### TASK BRIEF
Below is a set of records; reproduce them exactly without their pictures.

=== PROVIDED DATA ===

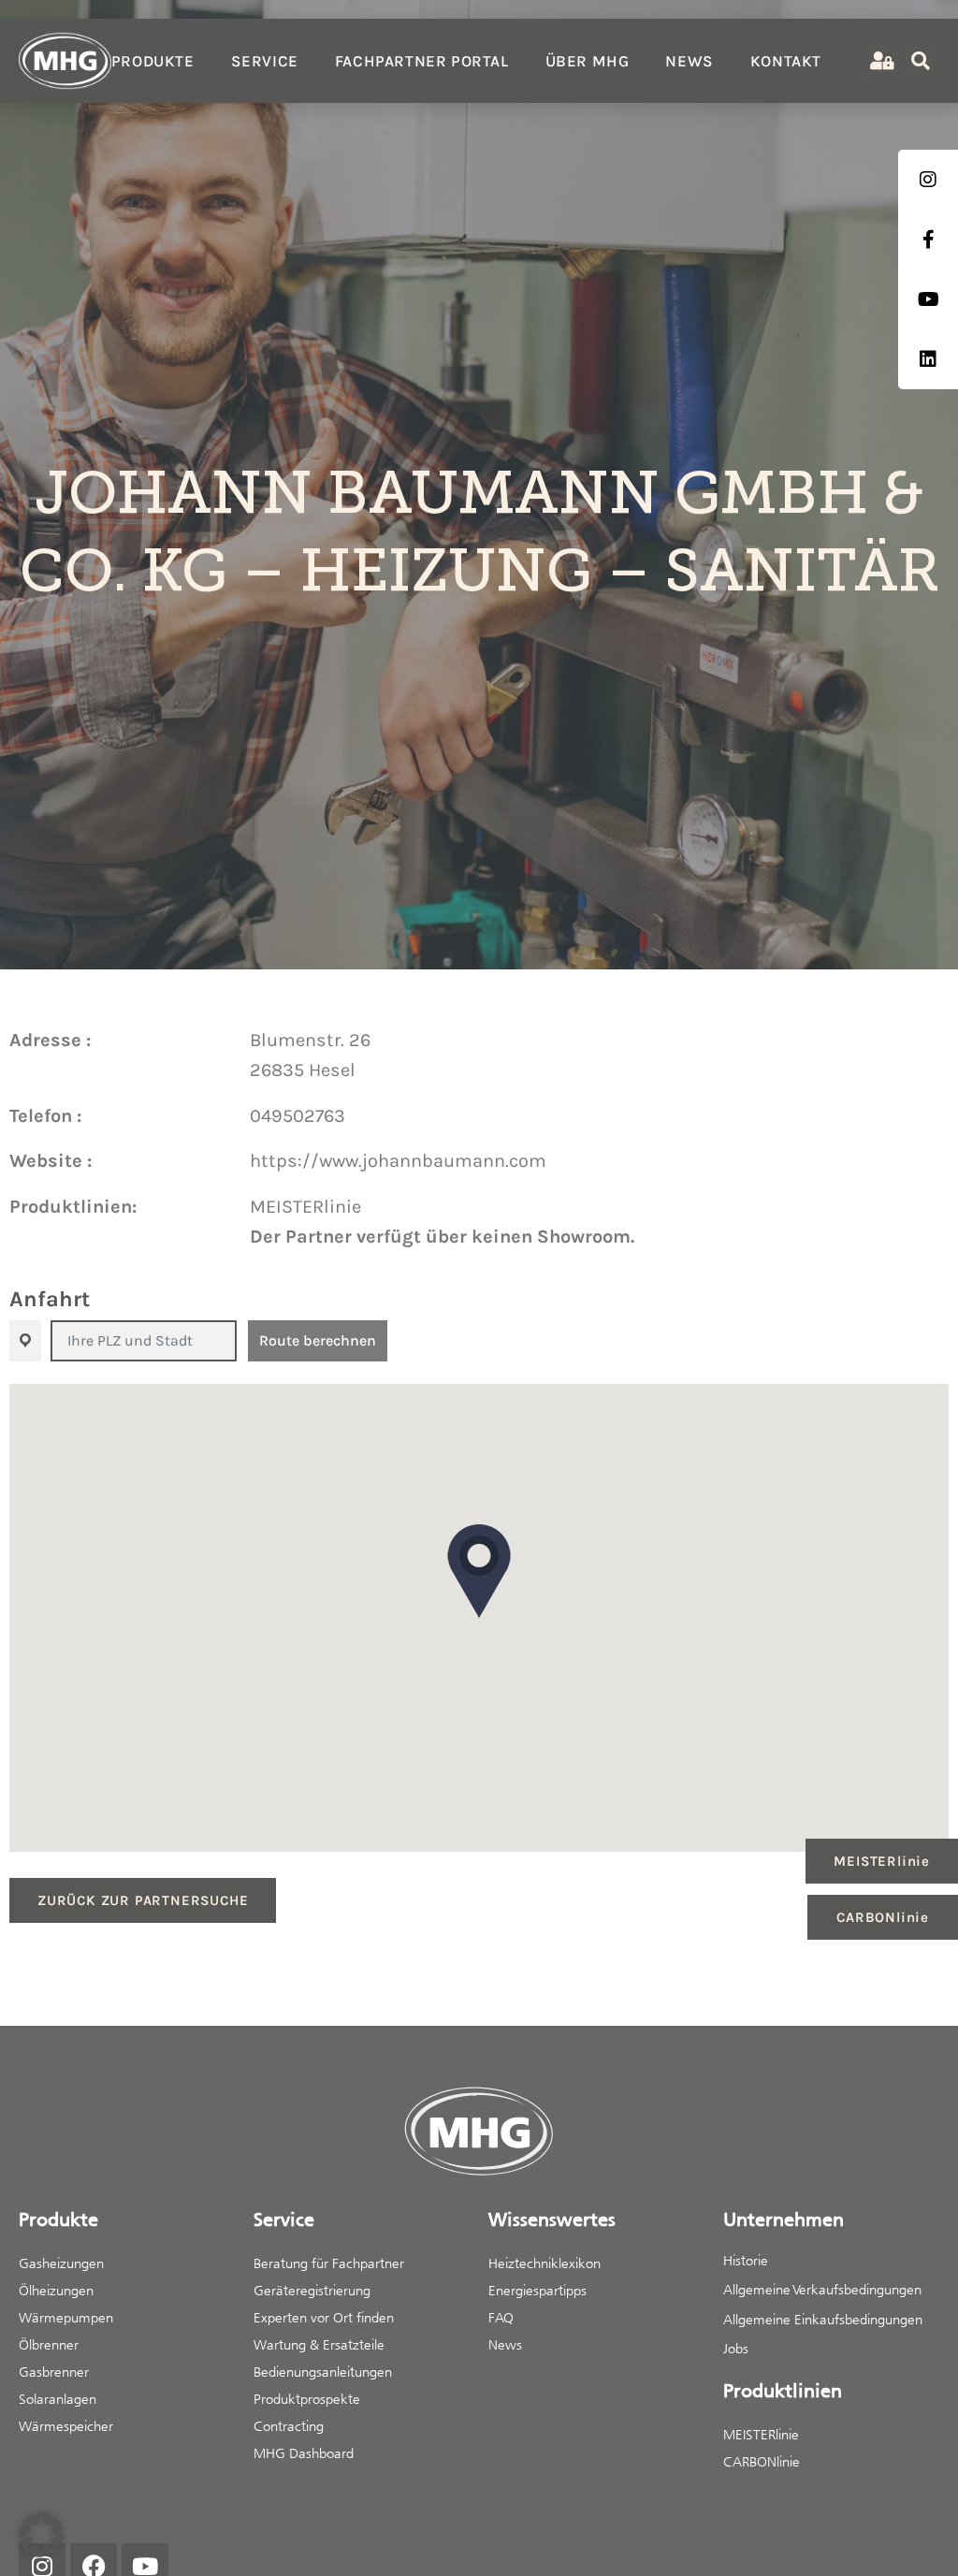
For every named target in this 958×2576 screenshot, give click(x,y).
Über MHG (587, 60)
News (689, 60)
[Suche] (920, 61)
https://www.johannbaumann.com (398, 1161)
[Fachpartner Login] (880, 61)
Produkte (153, 60)
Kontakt (785, 60)
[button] (479, 1571)
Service (264, 60)
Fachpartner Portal (422, 60)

===

### ANSWER BOX
For every named target in this 958×2576 screenshot, give click(x,y).
Über MHG (587, 60)
News (689, 60)
[Suche] (920, 61)
https://www.johannbaumann.com (398, 1161)
[Fachpartner Login] (880, 61)
Produkte (153, 60)
Kontakt (785, 60)
[button] (479, 1571)
Service (264, 60)
Fachpartner Portal (422, 60)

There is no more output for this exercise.